Hawley supports returning 2% and whole milk to schools | Featured story
BATAVIA — Assemblyman Steve Hawley, R-Batavia, supports the passage of a bill that would allow New York schools to purchase whole and 2% milk produced in the state.
The bill is modeled after similar legislation recently passed in Pennsylvania.
Although the regulations banning these types of milk were put in place to combat rising trends in childhood obesity rates and type 2 diabetes diagnoses, the trends didn’t continue until after it was enacted, a Hawley’s office said in a press release. Contrary to the narrative that whole milk and 2% milk are unhealthy for children, recent studies have shown that children who drink whole milk products tend to be leaner than their peers and have a lower risk of become obese.
Other studies have shown that those who eat whole dairy products may have a lower risk of heart disease and type 2 diabetes, lower blood pressure, increased satiety without weight gain and better sleep, said the Hawley’s office.

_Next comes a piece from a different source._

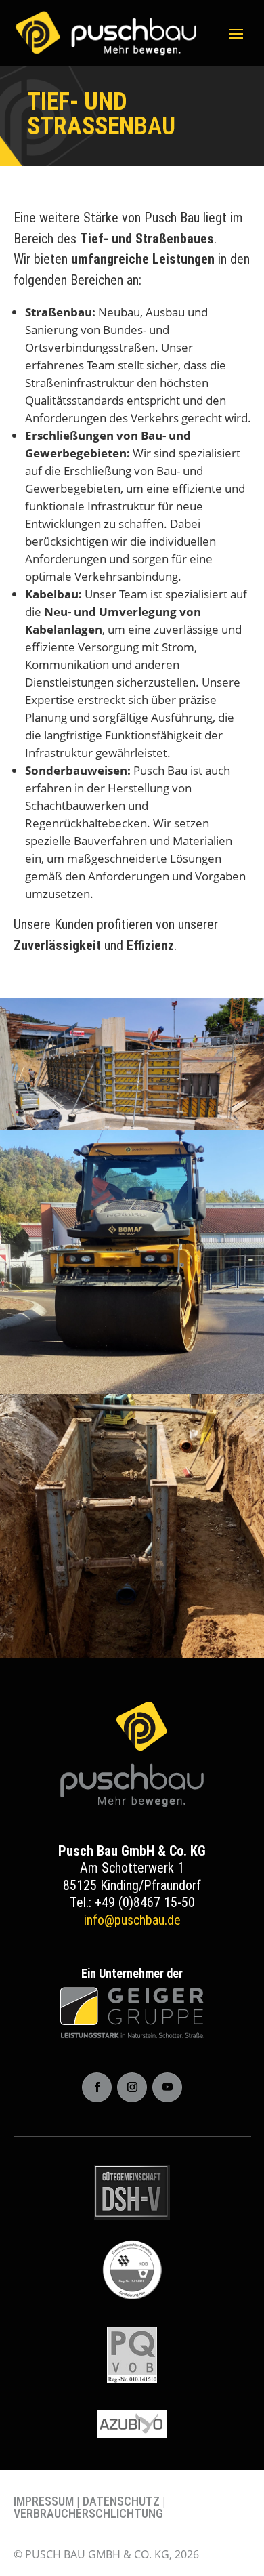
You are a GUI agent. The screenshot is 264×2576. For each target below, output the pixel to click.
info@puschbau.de (132, 1920)
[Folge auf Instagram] (132, 2087)
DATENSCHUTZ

The removal of these dairy options has also had a negative effect on dairy farms in upstate New York, which have long relied on revenue from the sale of milk to schools to keep their businesses operational. Already facing numerous obstacles to maintaining their viability as a business in recent years, including the lowering of the overtime threshold for farmworkers, Hawley hopes the passage of the bill will help dairy farmers survive the these new challenges to their livelihoods.
“Removing 2% milk and whole milk from school cafeterias has had nothing but negative impacts on all stakeholders involved, including children and farmers,” Hawley said. “Providing more dairy options to students will only encourage them to get the nutrition their growing bodies need from milk and will help farmers recoup lost income since this ill-conceived ban was passed.”